Quanto e’ pericoloso il petrolio delle Falkland

Le Isole Falkland, celebri per il conflitto che ha diviso Argentina e Regno Unito nel 1982 per il loro possesso, sono molto piu’ ricche.

La prima scoperta commerciale di petrolio in questo arcipelago dell’Atlantico meridionale consentira’ al territorio britannico (poco piu’ di 2.800 abitanti) di aumentare il gettito fiscale fino a 10,5 miliardi di dollari nel giro di venticinque anni. Questa economia, incentrata quasi esclusivamente sul turismo e la pesca, cambiera’ in maniera radicale, ma cambiera’ anche la geopolitica.

In particolare, rischiano di inasprirsi ulteriormente le tensioni tra Londra e Buenos Aires, visto che l’Argentina continua a reclamare la sovranita’ su queste isole. Il petrolio che minaccia tutto questo e’ stato scoperto al largo dell’Isola Sea Lion e potrebbe garantire un gettito annuo pro capite di 160mila dollari, ma soltanto quando sara’ avviata la produzione, cioe’ nel 2017. Si tratta di una vera e propria manna dal cielo, ma la Gran Bretagna non puo’ reclamare assolutamente nulla.

Tra l’altro, sorge spontanea una domanda: le Falkland saranno capaci di gestire tutto cio’? Gia’ a dicembre sono state effettuate delle visite da parte dei dirigenti dell’arcipelago in Norvegia e nelle Isole Shetland, in modo da capire come evitare problemi economici come l’inflazione. Le Falkland potranno decidere liberamente come spendere gli introiti derivanti dal greggio?
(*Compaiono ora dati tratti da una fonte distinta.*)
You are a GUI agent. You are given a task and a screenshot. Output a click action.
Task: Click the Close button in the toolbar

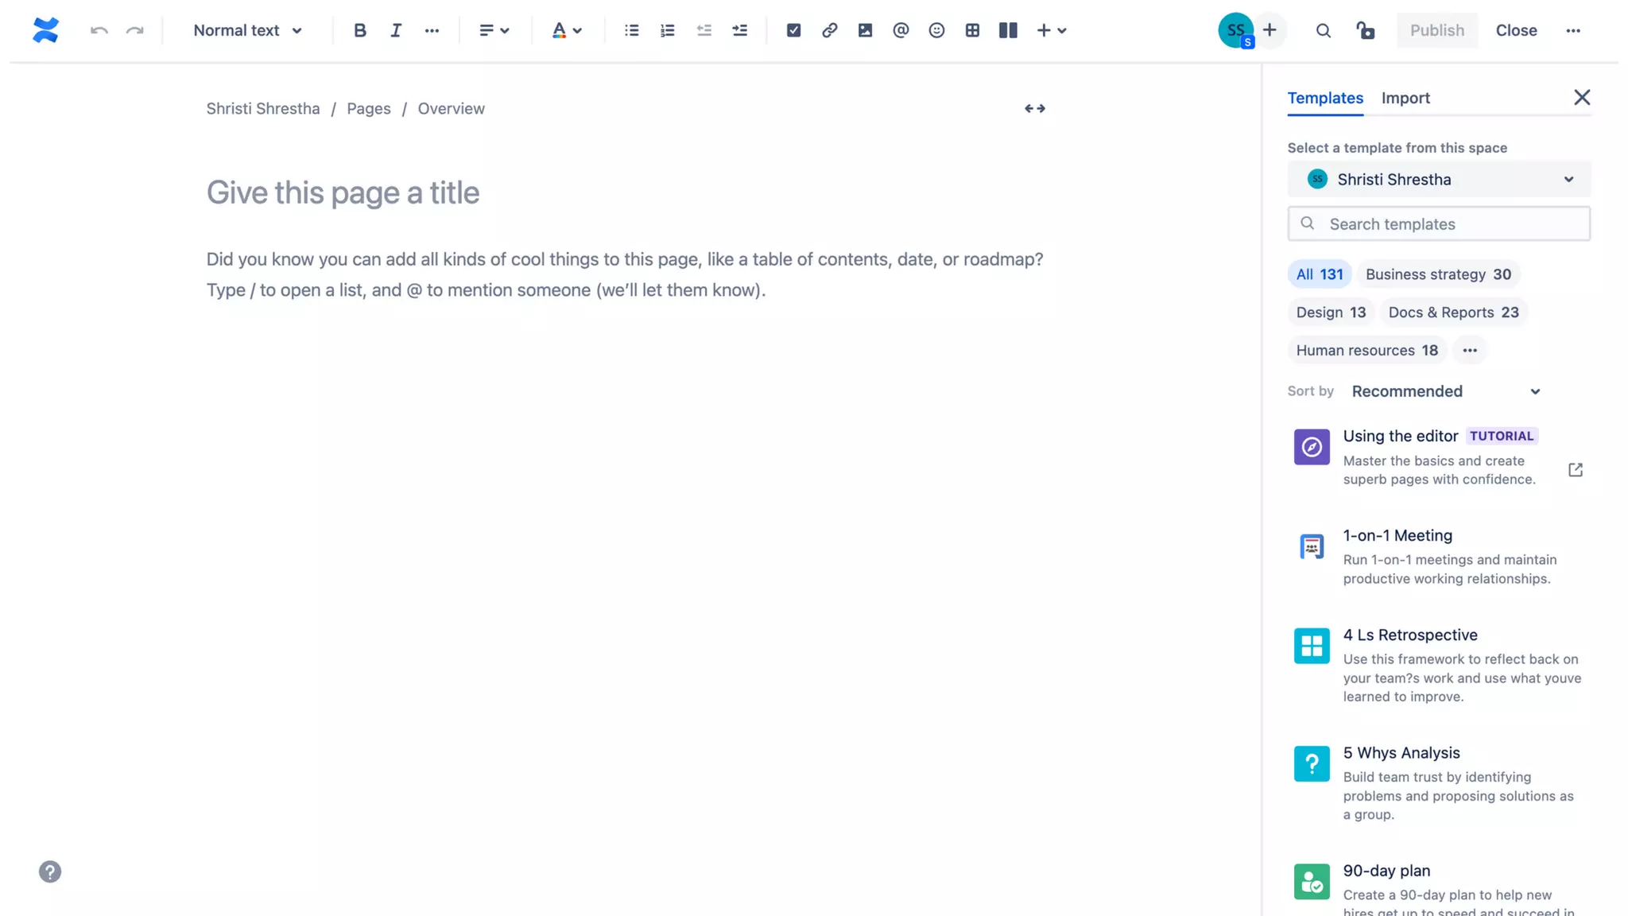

Finora sta prevalendo il buon senso, ma l’”oro nero” non puo’ non fare gola.

Per il momento c’e’ stato un primo deposito nella nuova Oil Development Reserve, per un totale di 8,3 milioni di sterline: si tratta di una ricchezza inattesa che puo’ dare alla testa, gli abitanti del territorio britannico sono nervosi ed eccitati al tempo stesso, almeno fino a quando non avranno capito il reale impatto del petrolio sulle loro vite.